* **Work request**
Reproduce each of the following records without any deviation.

>>

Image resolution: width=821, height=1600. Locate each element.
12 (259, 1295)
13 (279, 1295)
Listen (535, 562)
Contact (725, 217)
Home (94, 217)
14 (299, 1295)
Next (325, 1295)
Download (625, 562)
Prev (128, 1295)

<<

* **Task response**
Image resolution: width=821, height=1600. Locate each element.
12 (259, 1295)
13 (279, 1295)
Listen (535, 562)
Contact (725, 217)
Home (94, 217)
14 (299, 1295)
Next (325, 1295)
Download (625, 562)
Prev (128, 1295)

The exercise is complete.